When I find myself in a high-stakes writing environment, I feel paralyzed until I have a clear outline and projected order of things. Then, I can begin…but the “real” work has already been done: I know what I’m going to write about, where different pieces are going to fit into the puzzle, and probably what the end result is. The trouble with my prospectus, so I’m finding, is that I’ve completed at least 20 different outlines of different versions of the project. I’ve moved pieces around, shifted ideas in and out. Everyone–#TeamRhetoric, #TeamSarah, etc.–was supportive and said that my ideas were great, so I played with different versions of the project but never stressed too much about it. And then came time to finally finish my prospectus. Which version was I going to use? Which one(s) were most promising? Which ones will help me achieve my ultimate goals for the project?
That’s the funny thing about prospectuses. You write them about projects you haven’t done yet, and even in their “final form,” they may serve no purpose other than to check a box that allows you to begin your dissertation project. It’s hard to plan a project you haven’t done yet. It’s hard to anticipate the results of research you haven’t conducted yet.
The moral of the story:
1) pick something; 2) move forward; and 3) revise as you go.

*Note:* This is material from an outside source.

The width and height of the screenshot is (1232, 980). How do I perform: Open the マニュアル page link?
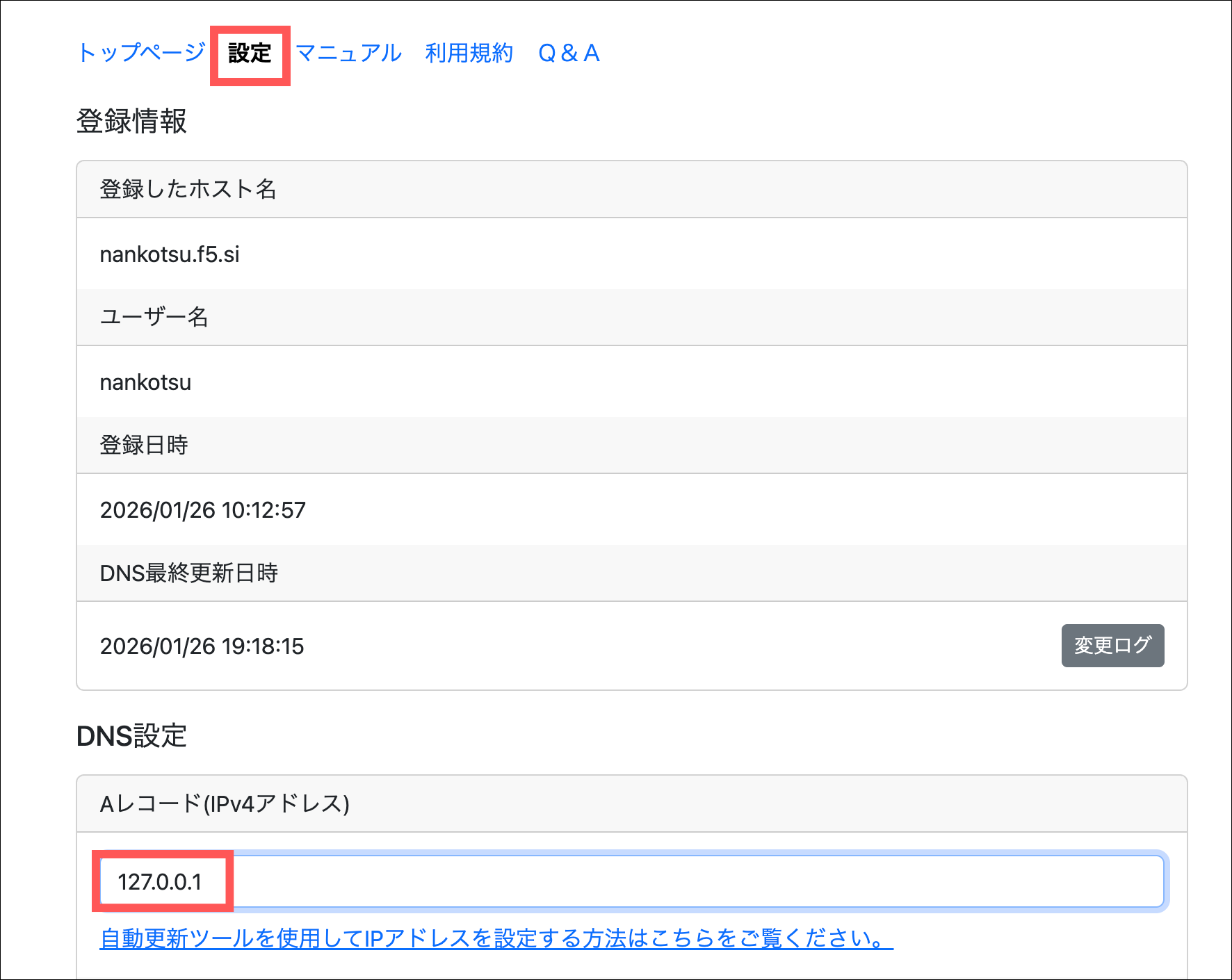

To me, this feels hard and terrible. Perhaps inappropriately so, but that’s been my experience. It’s hard to know how other people solve this problem. One possible way that I’ve surmised is to pick some topoi (cultural commonplaces), search for them in your archive, and switch them up if they’re not meaningful and/or theorize why they aren’t meaningful. In Margret Price’s Mad at School: Rhetorics of Mental Disability and Academic Life (2011), she analyzes topoi such as “presence,” “participation,” “resistance,” and “collegiality” (21-22). Maybe she didn’t start with these exact topoi, but she probably had a few to begin with and discovered the others along the way. She analyzes a range of genres, such as published guidelines from MLA and APA and interviews with “independent” scholars, which probably informed her thinking/topoi selection. Similarly, when I was talking with one of my co-advisers a few weeks ago, she suggested that I mine the pinterest #chronicillness posts (there are thousands of them) using a particular frame like disability. That made that piece of the project seem a hundred times more manageable. (She was probably actually thinking about topoi since she’s written about them before, but that only occurred to me five seconds ago).
Whatever I decide…I have to decide SOMETHING. Maybe kitty can help?